Start of Block
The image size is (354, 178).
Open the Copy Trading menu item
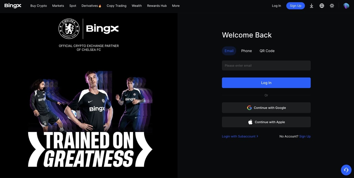click(x=116, y=6)
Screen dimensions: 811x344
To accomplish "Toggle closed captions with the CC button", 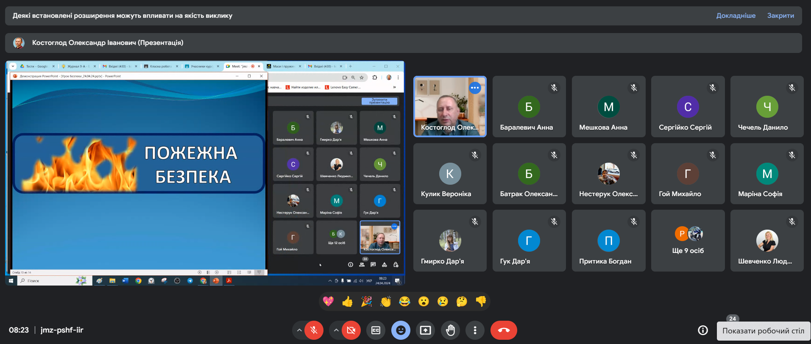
End of Block
Task statement: What you return should be all of the material above, exactly, and none of its pictures.

Written response:
The image size is (354, 178).
Open the Copy Trading menu item
click(x=116, y=6)
Screen dimensions: 811x344
To accomplish "Toggle closed captions with the CC button", 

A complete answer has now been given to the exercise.